Remember Ghostbusters? Pixels sure does. In this, Adam Sandler is the Bill Murray of the outfit. He's leading a crew to save the world against an invasion of 80s videogame arcade characters created by aliens who got hold of one of those Nasa space probes with a recording of what we did for entertainment in 1982.
But Sandler is no Murray. And though Murray's old teammate Dan Akroyd gets an early cameo, it's soon obvious Pixels lacks the wide appeal or mad scientist smarts of Ghostbusters. It's got a dirty mouth for a start and it comes with some performances that actually - I kid you not - outdo Sandler for silly-voiced annoyance.
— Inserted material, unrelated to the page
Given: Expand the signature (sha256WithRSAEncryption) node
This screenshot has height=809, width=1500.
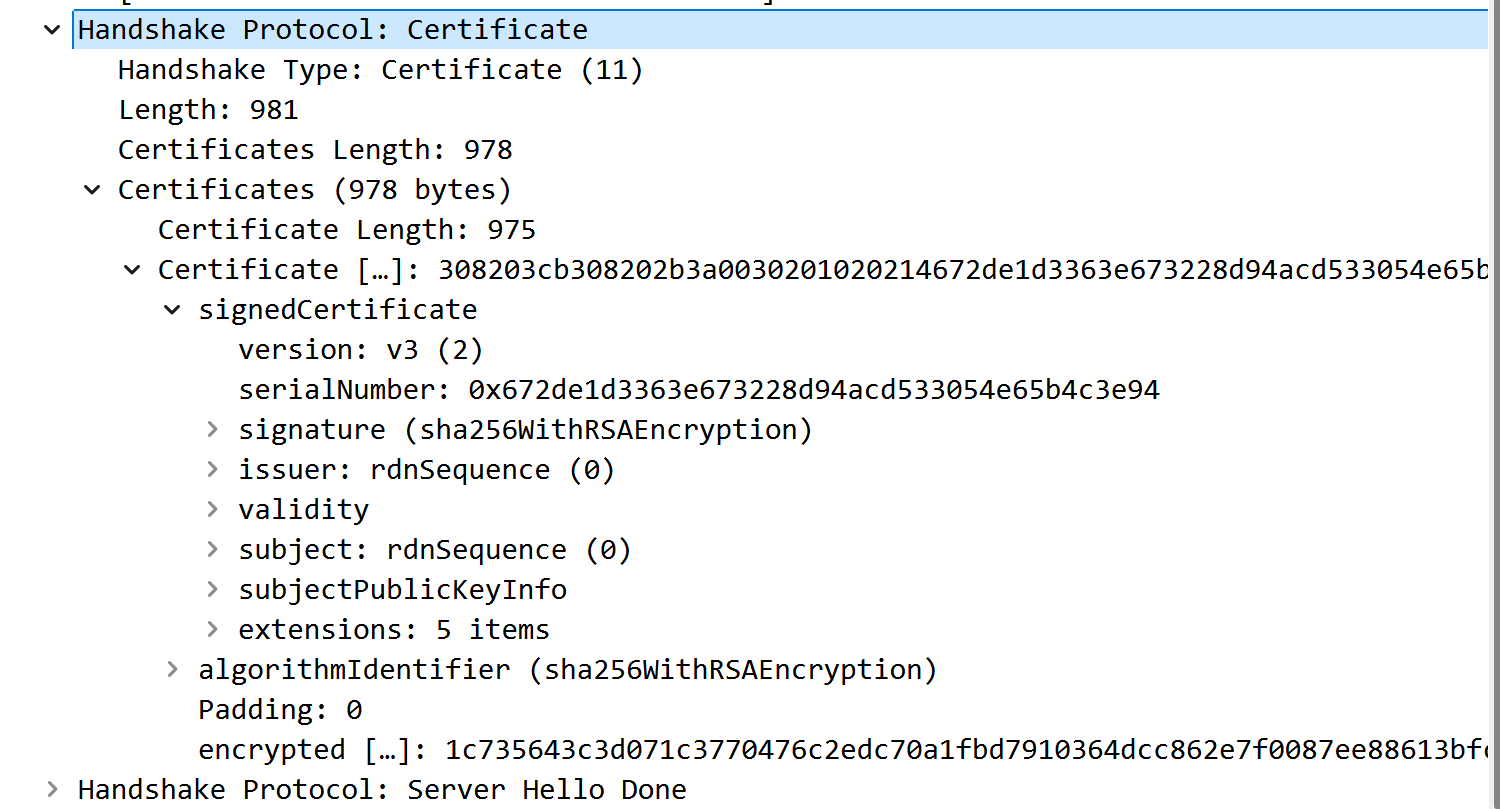Looking at the screenshot, I should 212,430.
Game of Thrones star Peter Dinklage is one of them, Josh Gad is the other.
So it becomes a big effects action comedy laced with middle-aged 80s pop culture nostalgia, with Sandler attempting to charm Michelle Monaghan's out-of-his-league Pentagon genius. Add that all up and it's a pretty narrow bandwith of appeal, especially in a film which feels like it takes way too long getting to its final level.
True, there is a fun idea beneath it all - that was a short film by Frenchman Patrick Jean, who staged his own alien invasion as a homage to the video games of his youth. And the feature it inspired does have some infectious enthusiasm for the arcade era and has time to debate the merits of then and now in videogaming. Plus it has an actor playing actual Japanese Pac Man inventor Toru Iwatani as New York faces a giant Pac Man chomping his way through Manhattan.
His scenes - think Leonard Nimoy turning up in the Star Trek reboots - start out as cute geekdom but they are undermined by stupid crassness.